Pitoëff

Pitoëff

 

a family of French actors and theatrical figures.

Georges Pitoëff. Born Sept. 4, 1884, in Tbilisi; died Sept. 17, 1939, in Geneva.

G. Pitoëff began studying law in Paris in 1905, at the same time participating in amateur theatrical productions. Upon returning to Russia, he was employed in St. Petersburg at the V. F. Komissarzhevskaia Theater and the drama theater directed by P. P. Gaideburov and N. F. Skarskaia. In 1912 he organized his own theater, which toured Russia.

From 1915 to 1922, Pitoëff lived in Switzerland and Paris; in Paris he headed a theater troupe. He was one of the most important figures in the French theater during the 1920’s and 1930’s. He affirmed a theatrical art permeated with poetry and humanism, advocated the creation of a theater close to the common people, and “discovered” the plays of A. P. Chekhov for France. Pitoëffs views as a director received their fullest expression in productions of Shakespeare’s Hamlet (1920), Shaw’s Saint Joan (1925), and Chekhov’s The Three Sisters (1929). As an actor, he expressed his views most fully as Hamlet; as Tuzenbakh, Tre-plev, and Astrov in Chekhov’s The Three Sisters, The Sea Gull, and Uncle Vanya; and as Protasov in L. N. Tolstoy’s The Living Corpse.

Ludmilla Pitoëff. Born Dec. 25, 1895, in Tbilisi; died Sept. 15, 1951, in Rueil-Malmaison. Actress. Wife of Georges Pitoëff.

In 1916, L, Pitoëff made her debut with Georges Pitoëffs troupe in Switzerland.

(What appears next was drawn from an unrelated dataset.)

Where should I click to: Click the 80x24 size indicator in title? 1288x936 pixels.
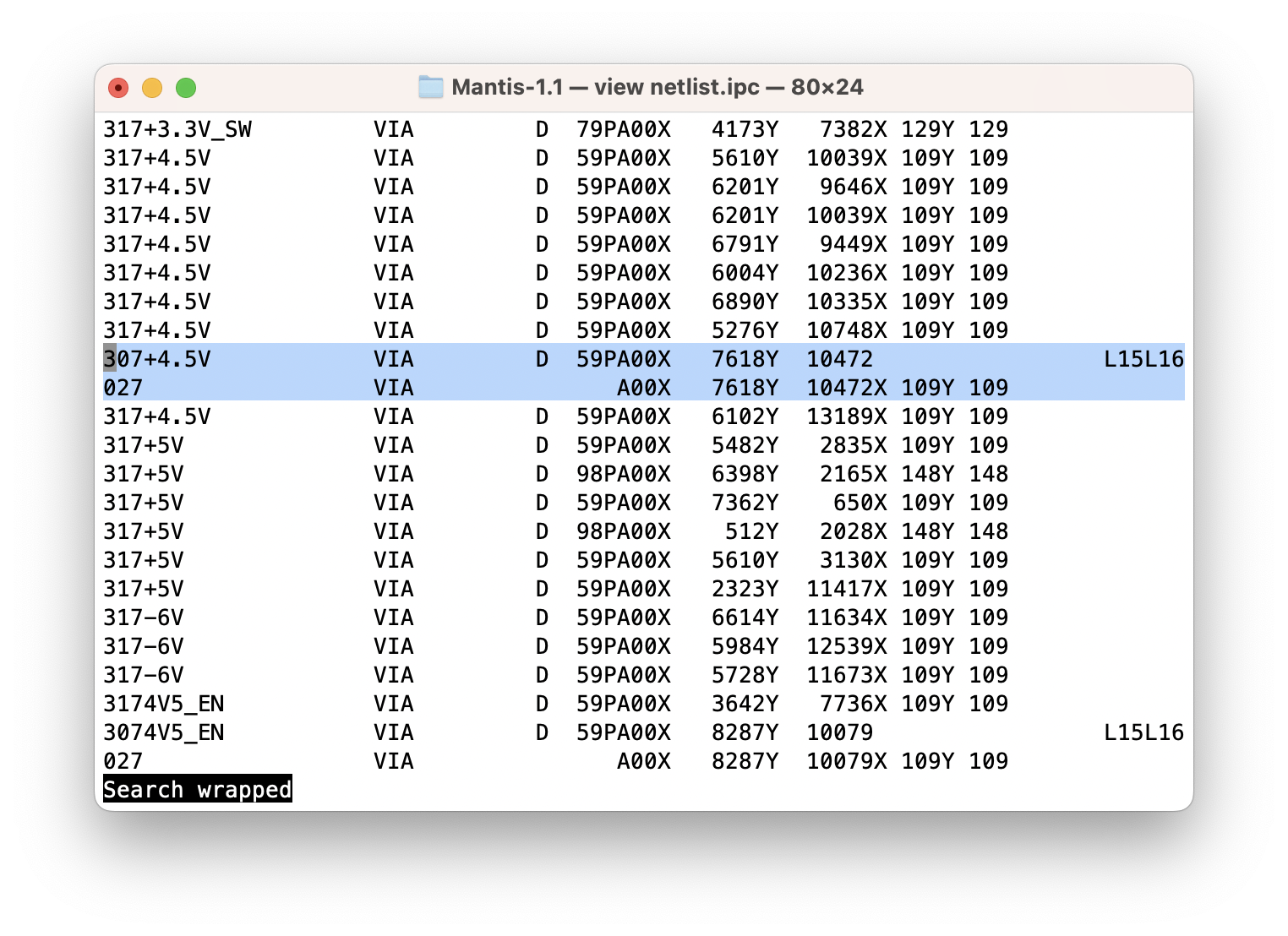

She played the most diverse roles, which frequently were in marked contrast to one another, and supported and carried out her husband’s innovative efforts. Her talent was revealed most fully in the title role of Shaw’s Saint Joan. From 1939 she lived and worked in Switzerland, the USA, and Canada, settling in Paris in 1945.